Well a few weeks ago I received a phone call from a lovely man named Stewart, “Melissa, we would love you to come and work at our soup kitchen.” I immediately lost it and squealed with excitement, poor Stewart was so polite and laughed nervously, probably unsure how to respond as I hysterically cheered asking, “So I’m really in? You really want me?” It’s a wonder he didn’t renege on his offer there and then, but he didn’t and I am so grateful. You can’t even begin to imagine how excited I was driving off to work that first day. Ok not my first ever job in my lifetime but after being so close to death I feel like this is a new lifetime. I guess it’s true that you treasure more after you have lost and then found again. My first day I smiled so hard all the way as I drove. I relished it. You see when you get to 44 there are not that many firsts. This felt like a first. I felt like a viking standing on a mountain with her fist pumping in the air claiming new ground. I know this probably sounds ridiculous to many of you. I’m sure there are those of you thinking, what’s all the fuss she got a volunteer job in a soup kitchen? Whoopy-doo! But for me it represented so much victory! It was me sticking it to all the doctors that said I couldn’t and to all the voices in my head that told me lies.

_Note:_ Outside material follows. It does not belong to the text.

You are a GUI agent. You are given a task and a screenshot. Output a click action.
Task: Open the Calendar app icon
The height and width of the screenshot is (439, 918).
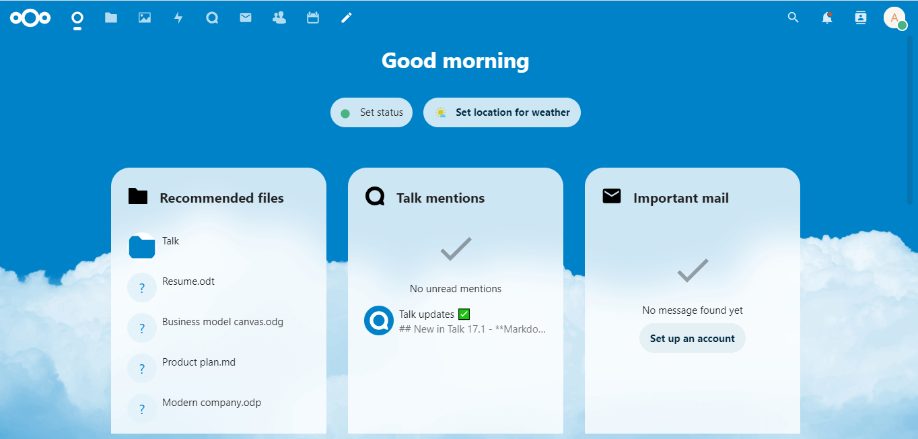pos(313,18)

So I’ve been working at the soup kitchen a few weeks now. The people I’m working with are amazing and so are the patrons. I love it. I would be there every night if I could. But for now two and a half hours is all I can give. I’d like to say I came home looking like that viking on the mountain – truth is – I looked like this….
Whilst I was face planted down on the couch my beautiful Son came into the lounge room and lovingly said to me, “Mum, look at you. You won’t be able to keep doing this. Your just too sick to work at the soup kitchen.” So did I go back? Yes I did and will continue to. Because although I have no choice over whether I have the body of a sick person, I can choose whether to have the spirit of one. My body is weak but it cannot touch my spirit. I may need more rest than everyone else. I may be in bed the whole next day after the soup kitchen but I refuse to see myself as weak another day longer. I am strong. I have the spirit of a viking warrior.

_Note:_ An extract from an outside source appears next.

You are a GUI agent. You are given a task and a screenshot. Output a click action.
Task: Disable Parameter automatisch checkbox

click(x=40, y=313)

Now keep in Mind that each of our viking warrior moments are different but no less important or triumphant. Some days the facts and circumstances might tell you that your sick or inadequate or that you’ll never amount to anything. Today might even be a face-plant on the couch kinda day for you but thats just the facts not the truth. The truth is you have the spirit of a viking warrior and you were born to conquer!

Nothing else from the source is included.